* ASSIGNMENT: From the first entry to the last, copy each one exactly.

* INFORMATION:
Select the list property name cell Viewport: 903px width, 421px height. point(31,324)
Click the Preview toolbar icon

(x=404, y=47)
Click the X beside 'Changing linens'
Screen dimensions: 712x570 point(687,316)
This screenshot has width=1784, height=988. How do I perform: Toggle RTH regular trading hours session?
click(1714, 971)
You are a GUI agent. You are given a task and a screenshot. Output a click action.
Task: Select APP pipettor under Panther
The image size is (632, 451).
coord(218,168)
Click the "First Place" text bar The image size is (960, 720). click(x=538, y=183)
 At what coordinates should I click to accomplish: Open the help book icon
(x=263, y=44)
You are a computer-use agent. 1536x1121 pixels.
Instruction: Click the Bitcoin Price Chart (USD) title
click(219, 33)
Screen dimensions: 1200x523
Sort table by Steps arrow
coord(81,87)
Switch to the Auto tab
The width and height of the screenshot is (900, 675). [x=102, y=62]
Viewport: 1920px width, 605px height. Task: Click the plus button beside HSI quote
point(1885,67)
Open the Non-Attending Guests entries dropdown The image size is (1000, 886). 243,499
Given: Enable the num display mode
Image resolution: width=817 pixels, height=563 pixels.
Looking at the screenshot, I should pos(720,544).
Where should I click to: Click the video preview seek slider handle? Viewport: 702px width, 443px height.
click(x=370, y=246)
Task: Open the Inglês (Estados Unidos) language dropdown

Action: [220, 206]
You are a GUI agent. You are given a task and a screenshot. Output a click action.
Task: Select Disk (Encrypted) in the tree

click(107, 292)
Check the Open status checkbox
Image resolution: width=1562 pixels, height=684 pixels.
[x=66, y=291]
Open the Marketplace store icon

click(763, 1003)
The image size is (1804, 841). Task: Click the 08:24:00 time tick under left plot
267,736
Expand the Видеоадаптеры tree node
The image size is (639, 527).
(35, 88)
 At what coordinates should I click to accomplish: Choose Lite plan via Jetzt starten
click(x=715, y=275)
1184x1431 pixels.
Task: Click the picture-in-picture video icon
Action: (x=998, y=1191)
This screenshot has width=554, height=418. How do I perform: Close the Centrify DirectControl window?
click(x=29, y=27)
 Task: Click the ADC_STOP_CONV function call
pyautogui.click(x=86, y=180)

* SOLUTION FOR THIS EXERCISE:
Select the list property name cell Viewport: 903px width, 421px height. point(31,324)
Click the Preview toolbar icon

(x=404, y=47)
Click the X beside 'Changing linens'
Screen dimensions: 712x570 point(687,316)
This screenshot has width=1784, height=988. How do I perform: Toggle RTH regular trading hours session?
click(1714, 971)
You are a GUI agent. You are given a task and a screenshot. Output a click action.
Task: Select APP pipettor under Panther
The image size is (632, 451).
coord(218,168)
Click the "First Place" text bar The image size is (960, 720). click(x=538, y=183)
 At what coordinates should I click to accomplish: Open the help book icon
(x=263, y=44)
You are a computer-use agent. 1536x1121 pixels.
Instruction: Click the Bitcoin Price Chart (USD) title
click(219, 33)
Screen dimensions: 1200x523
Sort table by Steps arrow
coord(81,87)
Switch to the Auto tab
The width and height of the screenshot is (900, 675). [x=102, y=62]
Viewport: 1920px width, 605px height. Task: Click the plus button beside HSI quote
point(1885,67)
Open the Non-Attending Guests entries dropdown The image size is (1000, 886). 243,499
Given: Enable the num display mode
Image resolution: width=817 pixels, height=563 pixels.
Looking at the screenshot, I should pos(720,544).
Where should I click to: Click the video preview seek slider handle? Viewport: 702px width, 443px height.
click(x=370, y=246)
Task: Open the Inglês (Estados Unidos) language dropdown

Action: [220, 206]
You are a GUI agent. You are given a task and a screenshot. Output a click action.
Task: Select Disk (Encrypted) in the tree

click(107, 292)
Check the Open status checkbox
Image resolution: width=1562 pixels, height=684 pixels.
[x=66, y=291]
Open the Marketplace store icon

click(763, 1003)
The image size is (1804, 841). Task: Click the 08:24:00 time tick under left plot
267,736
Expand the Видеоадаптеры tree node
The image size is (639, 527).
(35, 88)
 At what coordinates should I click to accomplish: Choose Lite plan via Jetzt starten
click(x=715, y=275)
1184x1431 pixels.
Task: Click the picture-in-picture video icon
Action: (x=998, y=1191)
This screenshot has width=554, height=418. How do I perform: Close the Centrify DirectControl window?
click(x=29, y=27)
 Task: Click the ADC_STOP_CONV function call
pyautogui.click(x=86, y=180)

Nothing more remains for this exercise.